§ Problem details: Only the lines from the one that contains "The image size is (720, 1520)." through the end of the entries, both included, should be transcribed, exactly and without pictures.

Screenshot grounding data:
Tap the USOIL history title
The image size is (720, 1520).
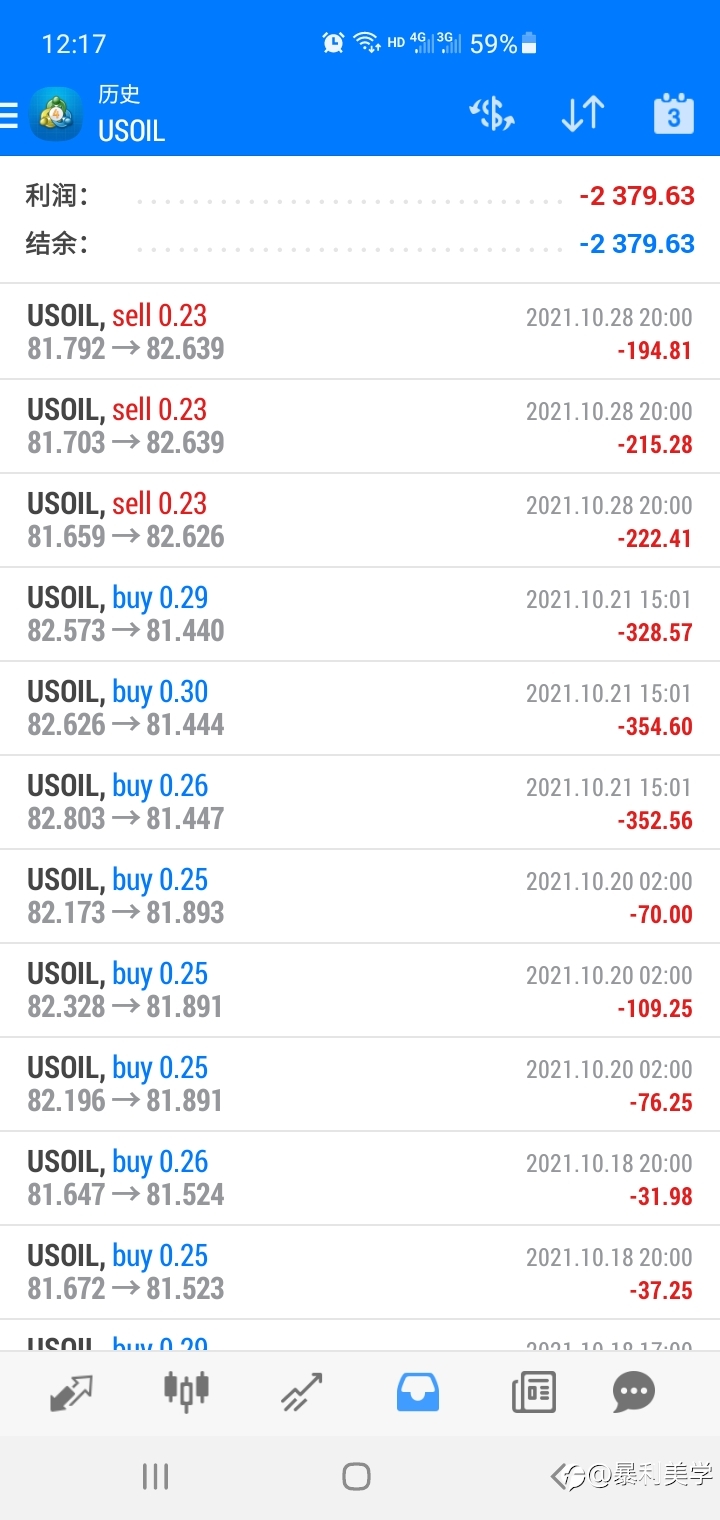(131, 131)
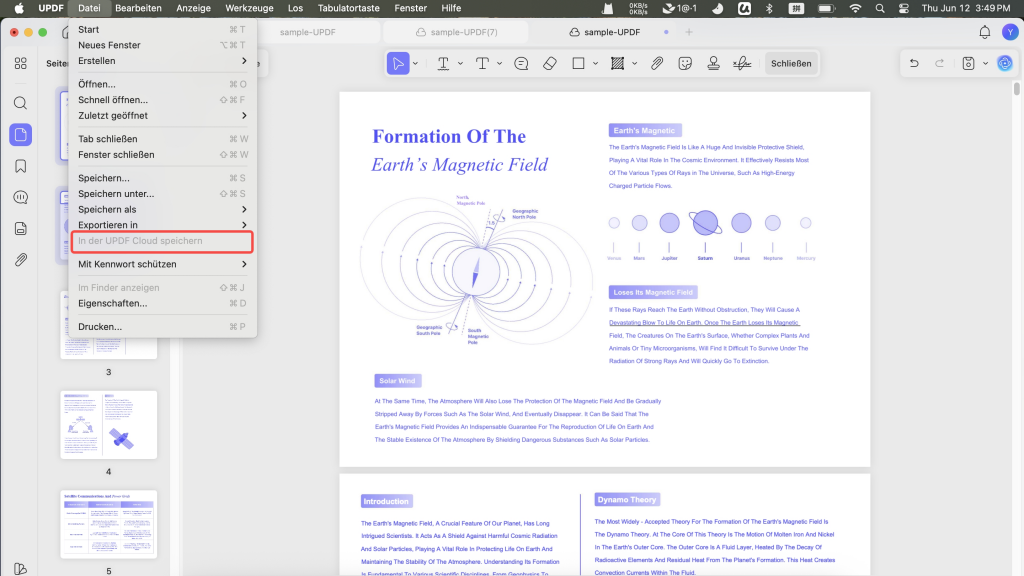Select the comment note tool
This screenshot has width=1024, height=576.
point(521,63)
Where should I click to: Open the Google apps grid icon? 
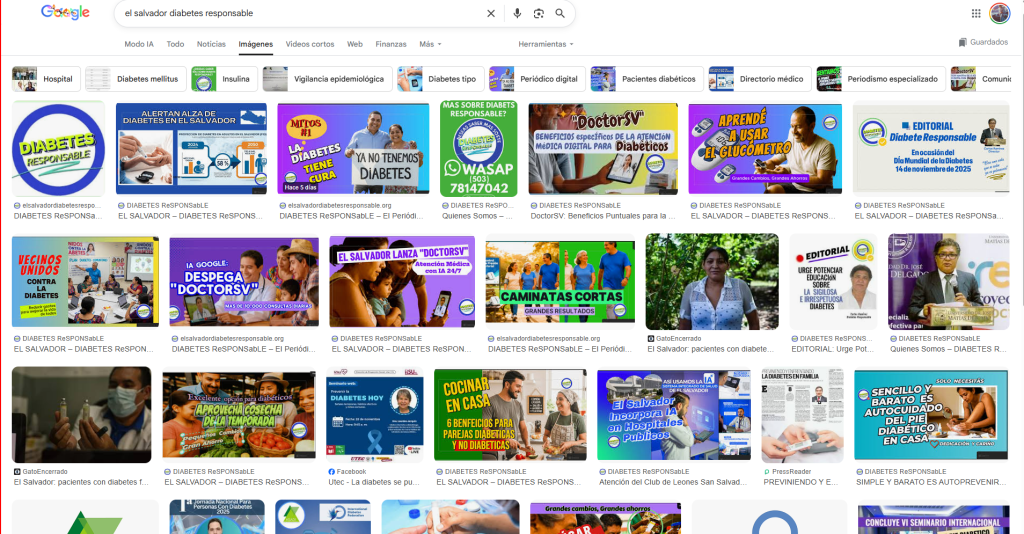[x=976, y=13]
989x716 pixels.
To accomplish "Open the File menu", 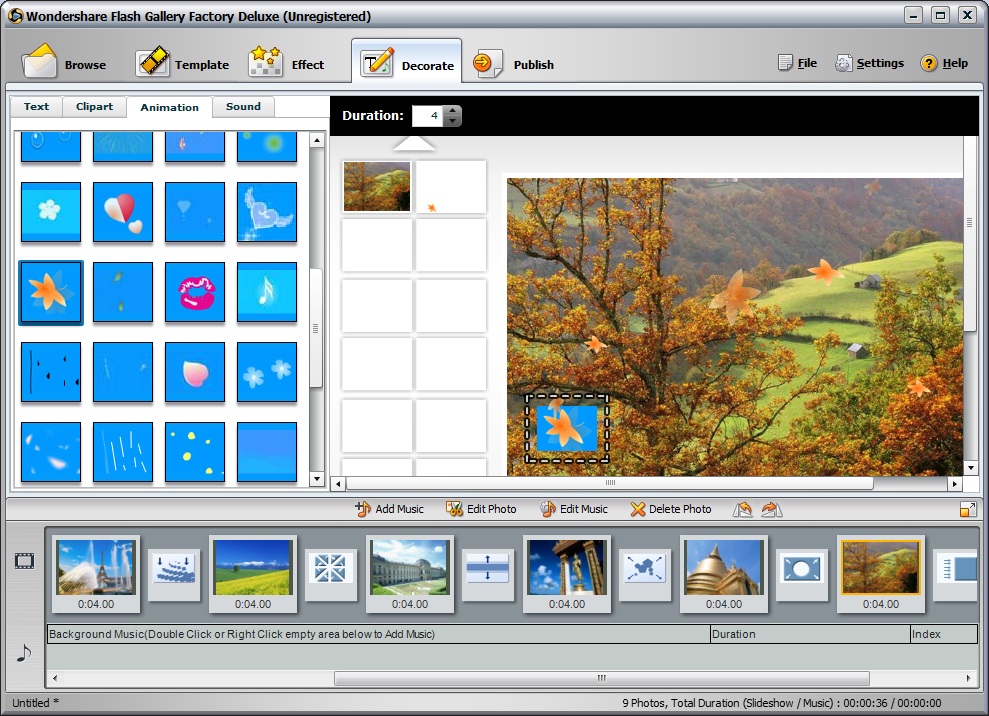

§ Finished exercise:
The image size is (720, 1520).
(131, 131)
Select the comment note tool
This screenshot has width=1024, height=576.
point(521,63)
Where should I click to: Open the Google apps grid icon? 
[x=976, y=13]
989x716 pixels.
To accomplish "Open the File menu", 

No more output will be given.